Thousands of years ago, a prophet living in this country sounded a stern
warning to those putting their trust in a super-power of that time:”
Now, behold, thou dost trust upon this broken reed, even upon Egypt, on
which if a man leans, it will go into his hand and pierce it; so is Pharaoh,
king of Egypt unto all that trust in him.”
With little to expect of the world’s powers, the Tel-Aviv based Coalition
of Women for Peace took an initiative for action within hours of the Army
announcing its Gaza operation.
Stop the Killing, End the Occupation!
We will not remain quiet as the bombs are falling!

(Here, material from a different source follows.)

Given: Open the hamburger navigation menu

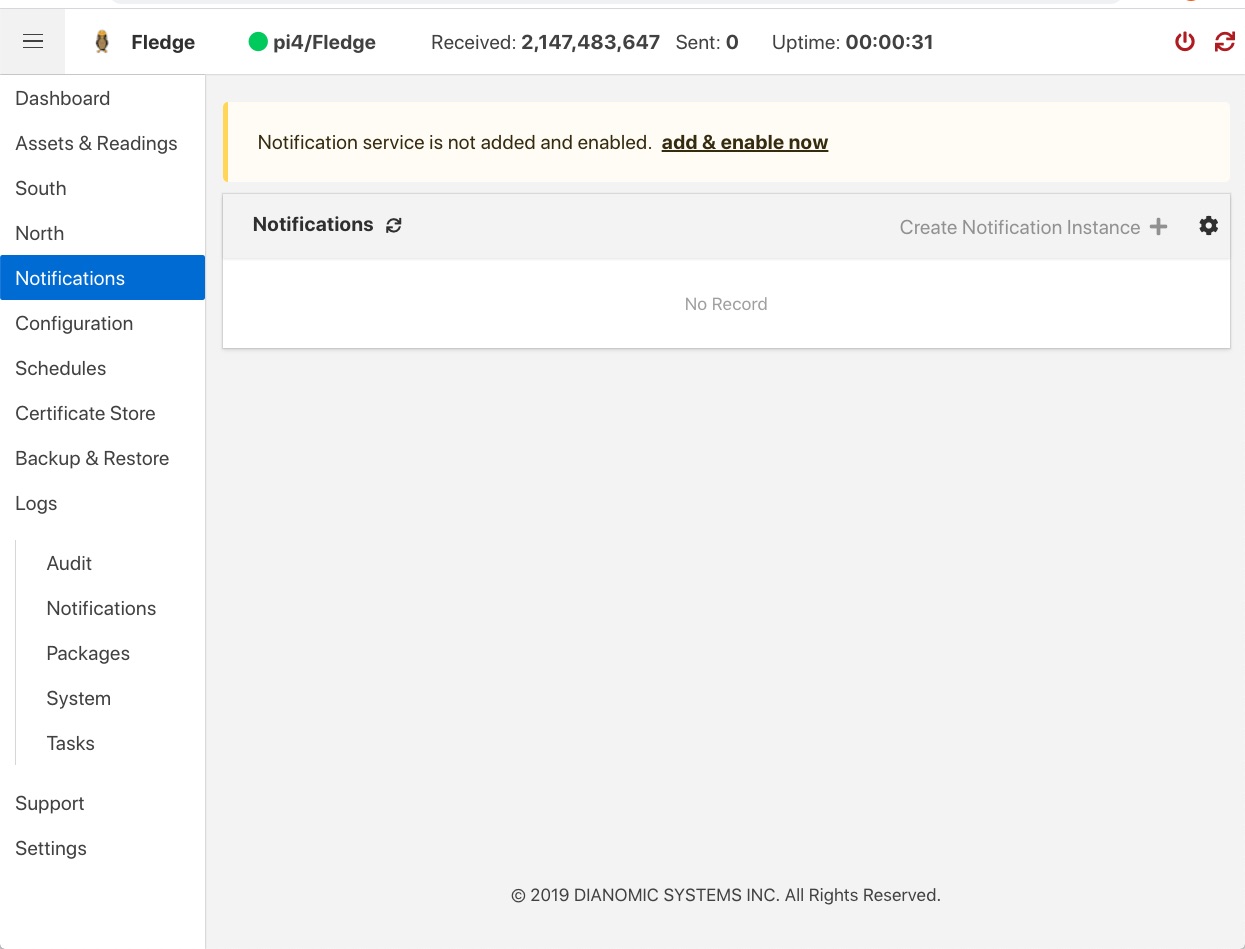Looking at the screenshot, I should (32, 40).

Wednesday, July 9th at 18:00
Habima Square, Tel Aviv
(Note: this time and place replace those originally published here)
In the past month, Israel raided several thousand homes, and arrested over 600 Palestinians, including women and children.
Also in the last few weeks, everyday forms of racism and violence, by the state and its officials, have escalated exponentially.
Thousands of hate-filled Israeli citizens poured into the streets, seeking revenge, destruction and violence.
Ongoing occupation, daily oppression, house demolitions, destruction of lives. The Israeli government is relentless - demolishing in Hebron, expropriating lands in the Naqab/Negev, brutally suppressing popular protests, attacking Gaza.
Once again, Israel launched yet another irresponsible and unnecessary military 'operation,' at the expense of the residents of the south, who, together with Gazans, deserve to live in dignity, without constant and daily threats.
Bombardments and casualties lead nowhere, except for further bombings, rockets and blood. Stop militarism, end the occupation!
Coalition of Women for Peace
3 Yegia Kapayim Street, Tel-Aviv-Jaffa
+972-73-7373745
cwp@coalitionofwomen.org
Gaza today (photo AFP)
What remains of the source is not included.